[Dataset entries]

BEGIN

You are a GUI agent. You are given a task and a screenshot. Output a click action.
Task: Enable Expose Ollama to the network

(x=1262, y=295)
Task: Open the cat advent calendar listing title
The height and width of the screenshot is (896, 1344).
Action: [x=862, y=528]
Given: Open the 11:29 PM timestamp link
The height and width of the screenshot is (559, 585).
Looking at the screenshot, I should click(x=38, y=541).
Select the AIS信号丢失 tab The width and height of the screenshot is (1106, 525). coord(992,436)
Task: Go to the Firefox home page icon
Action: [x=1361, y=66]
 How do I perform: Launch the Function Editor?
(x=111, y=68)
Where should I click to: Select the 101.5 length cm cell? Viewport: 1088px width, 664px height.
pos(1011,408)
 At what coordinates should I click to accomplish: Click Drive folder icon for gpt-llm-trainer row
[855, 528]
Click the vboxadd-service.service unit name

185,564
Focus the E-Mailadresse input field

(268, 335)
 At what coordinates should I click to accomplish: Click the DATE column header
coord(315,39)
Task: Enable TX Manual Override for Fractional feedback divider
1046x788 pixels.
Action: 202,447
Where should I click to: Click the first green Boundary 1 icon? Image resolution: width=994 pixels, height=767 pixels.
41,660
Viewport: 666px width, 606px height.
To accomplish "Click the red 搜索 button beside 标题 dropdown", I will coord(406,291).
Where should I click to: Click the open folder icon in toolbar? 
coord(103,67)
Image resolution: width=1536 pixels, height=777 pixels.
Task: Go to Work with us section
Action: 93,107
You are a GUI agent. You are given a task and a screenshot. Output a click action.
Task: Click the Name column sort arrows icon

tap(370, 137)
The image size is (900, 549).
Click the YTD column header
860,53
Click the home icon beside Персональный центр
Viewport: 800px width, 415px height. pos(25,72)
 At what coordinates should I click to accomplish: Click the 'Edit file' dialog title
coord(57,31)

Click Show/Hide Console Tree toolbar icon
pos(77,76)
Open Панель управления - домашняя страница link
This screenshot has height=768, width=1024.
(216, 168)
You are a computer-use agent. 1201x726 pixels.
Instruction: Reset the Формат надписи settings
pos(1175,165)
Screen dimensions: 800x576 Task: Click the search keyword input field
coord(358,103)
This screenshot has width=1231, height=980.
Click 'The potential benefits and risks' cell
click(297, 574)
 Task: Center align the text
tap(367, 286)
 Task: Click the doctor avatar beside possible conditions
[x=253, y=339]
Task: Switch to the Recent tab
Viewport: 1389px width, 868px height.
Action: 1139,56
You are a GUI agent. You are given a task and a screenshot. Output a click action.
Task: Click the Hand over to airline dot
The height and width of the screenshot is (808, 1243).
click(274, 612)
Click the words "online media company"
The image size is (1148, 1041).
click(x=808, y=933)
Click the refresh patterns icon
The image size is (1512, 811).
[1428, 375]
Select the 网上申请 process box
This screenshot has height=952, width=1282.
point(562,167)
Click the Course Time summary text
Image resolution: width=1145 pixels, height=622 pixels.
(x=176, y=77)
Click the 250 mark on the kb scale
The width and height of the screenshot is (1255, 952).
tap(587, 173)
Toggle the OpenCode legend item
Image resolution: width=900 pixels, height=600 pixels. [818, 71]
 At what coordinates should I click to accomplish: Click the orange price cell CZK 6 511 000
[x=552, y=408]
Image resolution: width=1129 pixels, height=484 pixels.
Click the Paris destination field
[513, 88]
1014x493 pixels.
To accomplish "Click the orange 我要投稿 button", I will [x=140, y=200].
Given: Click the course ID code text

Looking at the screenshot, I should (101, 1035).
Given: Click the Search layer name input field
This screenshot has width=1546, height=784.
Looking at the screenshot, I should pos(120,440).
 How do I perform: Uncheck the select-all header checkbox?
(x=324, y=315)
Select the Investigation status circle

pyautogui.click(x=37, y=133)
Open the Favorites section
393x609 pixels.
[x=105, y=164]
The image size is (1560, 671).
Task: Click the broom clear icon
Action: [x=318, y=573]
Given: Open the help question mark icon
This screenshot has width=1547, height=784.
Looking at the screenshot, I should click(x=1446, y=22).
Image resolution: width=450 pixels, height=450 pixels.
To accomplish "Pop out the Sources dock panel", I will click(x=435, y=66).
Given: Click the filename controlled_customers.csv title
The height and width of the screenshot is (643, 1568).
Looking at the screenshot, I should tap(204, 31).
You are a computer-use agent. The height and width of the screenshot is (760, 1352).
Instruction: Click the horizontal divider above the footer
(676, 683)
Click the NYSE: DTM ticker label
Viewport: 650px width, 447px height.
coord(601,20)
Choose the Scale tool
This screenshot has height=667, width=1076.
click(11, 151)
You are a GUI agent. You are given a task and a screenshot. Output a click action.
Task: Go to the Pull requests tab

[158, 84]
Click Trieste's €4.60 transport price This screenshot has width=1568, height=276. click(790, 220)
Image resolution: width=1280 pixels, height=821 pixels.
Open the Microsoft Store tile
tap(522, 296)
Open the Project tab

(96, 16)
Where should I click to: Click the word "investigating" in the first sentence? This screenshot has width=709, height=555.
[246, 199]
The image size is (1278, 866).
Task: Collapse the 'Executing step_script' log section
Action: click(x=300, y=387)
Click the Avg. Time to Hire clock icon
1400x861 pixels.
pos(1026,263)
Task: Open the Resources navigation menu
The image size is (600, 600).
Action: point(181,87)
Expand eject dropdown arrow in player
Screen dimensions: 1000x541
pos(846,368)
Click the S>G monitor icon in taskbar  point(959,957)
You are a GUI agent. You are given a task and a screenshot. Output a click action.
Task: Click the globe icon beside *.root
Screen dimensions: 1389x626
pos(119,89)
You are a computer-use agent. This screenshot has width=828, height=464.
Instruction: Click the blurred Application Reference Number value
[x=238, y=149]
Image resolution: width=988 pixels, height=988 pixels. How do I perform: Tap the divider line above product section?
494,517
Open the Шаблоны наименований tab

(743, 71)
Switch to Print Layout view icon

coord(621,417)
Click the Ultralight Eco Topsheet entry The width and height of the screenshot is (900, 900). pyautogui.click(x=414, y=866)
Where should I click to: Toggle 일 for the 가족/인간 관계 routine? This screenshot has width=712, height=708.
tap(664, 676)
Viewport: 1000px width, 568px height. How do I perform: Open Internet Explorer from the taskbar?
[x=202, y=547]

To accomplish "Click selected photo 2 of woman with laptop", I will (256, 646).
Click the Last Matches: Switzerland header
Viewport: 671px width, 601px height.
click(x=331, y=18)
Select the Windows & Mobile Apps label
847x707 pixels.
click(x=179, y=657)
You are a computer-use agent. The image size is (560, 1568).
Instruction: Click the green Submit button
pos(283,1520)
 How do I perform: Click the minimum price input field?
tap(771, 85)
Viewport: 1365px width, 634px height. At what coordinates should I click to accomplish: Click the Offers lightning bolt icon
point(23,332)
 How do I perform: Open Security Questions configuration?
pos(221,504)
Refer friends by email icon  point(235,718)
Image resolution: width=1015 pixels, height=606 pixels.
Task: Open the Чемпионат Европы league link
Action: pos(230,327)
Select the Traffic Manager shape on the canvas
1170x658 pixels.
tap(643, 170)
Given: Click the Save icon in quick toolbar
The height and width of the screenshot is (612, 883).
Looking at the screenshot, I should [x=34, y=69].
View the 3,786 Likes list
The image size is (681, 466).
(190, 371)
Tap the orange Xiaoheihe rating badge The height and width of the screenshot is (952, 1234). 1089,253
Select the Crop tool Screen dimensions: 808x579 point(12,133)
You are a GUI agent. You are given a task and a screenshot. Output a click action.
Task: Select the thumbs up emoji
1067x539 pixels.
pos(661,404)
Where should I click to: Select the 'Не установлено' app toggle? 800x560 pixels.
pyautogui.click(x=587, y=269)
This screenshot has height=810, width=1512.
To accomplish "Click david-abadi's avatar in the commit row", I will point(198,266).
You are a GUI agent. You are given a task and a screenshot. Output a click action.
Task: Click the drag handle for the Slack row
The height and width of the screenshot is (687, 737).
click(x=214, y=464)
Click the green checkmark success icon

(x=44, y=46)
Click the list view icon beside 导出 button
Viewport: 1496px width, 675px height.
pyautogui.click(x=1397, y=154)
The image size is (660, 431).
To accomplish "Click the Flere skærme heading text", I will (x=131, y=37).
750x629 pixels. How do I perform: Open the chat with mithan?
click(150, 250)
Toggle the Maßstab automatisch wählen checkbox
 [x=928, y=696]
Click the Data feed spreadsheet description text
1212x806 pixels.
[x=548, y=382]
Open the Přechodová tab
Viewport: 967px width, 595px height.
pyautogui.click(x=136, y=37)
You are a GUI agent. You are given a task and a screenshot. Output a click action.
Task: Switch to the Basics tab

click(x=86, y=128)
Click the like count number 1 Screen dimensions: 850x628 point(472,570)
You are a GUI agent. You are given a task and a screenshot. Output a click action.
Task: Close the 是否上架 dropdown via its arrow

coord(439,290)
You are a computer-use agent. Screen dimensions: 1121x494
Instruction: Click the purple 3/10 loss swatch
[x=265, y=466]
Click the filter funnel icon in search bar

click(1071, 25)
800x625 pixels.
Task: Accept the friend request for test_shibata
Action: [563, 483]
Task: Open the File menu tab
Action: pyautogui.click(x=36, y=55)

END

Exercise directions:
Begin with the line that contains "Task: Select the thumbs up emoji" and end with the last line of the records; set down every line in that span exactly, and nothing else.

Answer space:
Task: Select the thumbs up emoji
1067x539 pixels.
pos(661,404)
Where should I click to: Select the 'Не установлено' app toggle? 800x560 pixels.
pyautogui.click(x=587, y=269)
This screenshot has height=810, width=1512.
To accomplish "Click david-abadi's avatar in the commit row", I will point(198,266).
You are a GUI agent. You are given a task and a screenshot. Output a click action.
Task: Click the drag handle for the Slack row
The height and width of the screenshot is (687, 737).
click(x=214, y=464)
Click the green checkmark success icon

(x=44, y=46)
Click the list view icon beside 导出 button
Viewport: 1496px width, 675px height.
pyautogui.click(x=1397, y=154)
The image size is (660, 431).
To accomplish "Click the Flere skærme heading text", I will (x=131, y=37).
750x629 pixels. How do I perform: Open the chat with mithan?
click(150, 250)
Toggle the Maßstab automatisch wählen checkbox
 [x=928, y=696]
Click the Data feed spreadsheet description text
1212x806 pixels.
[x=548, y=382]
Open the Přechodová tab
Viewport: 967px width, 595px height.
pyautogui.click(x=136, y=37)
You are a GUI agent. You are given a task and a screenshot. Output a click action.
Task: Switch to the Basics tab

click(x=86, y=128)
Click the like count number 1 Screen dimensions: 850x628 point(472,570)
You are a GUI agent. You are given a task and a screenshot. Output a click action.
Task: Close the 是否上架 dropdown via its arrow

coord(439,290)
You are a computer-use agent. Screen dimensions: 1121x494
Instruction: Click the purple 3/10 loss swatch
[x=265, y=466]
Click the filter funnel icon in search bar

click(1071, 25)
800x625 pixels.
Task: Accept the friend request for test_shibata
Action: [563, 483]
Task: Open the File menu tab
Action: pyautogui.click(x=36, y=55)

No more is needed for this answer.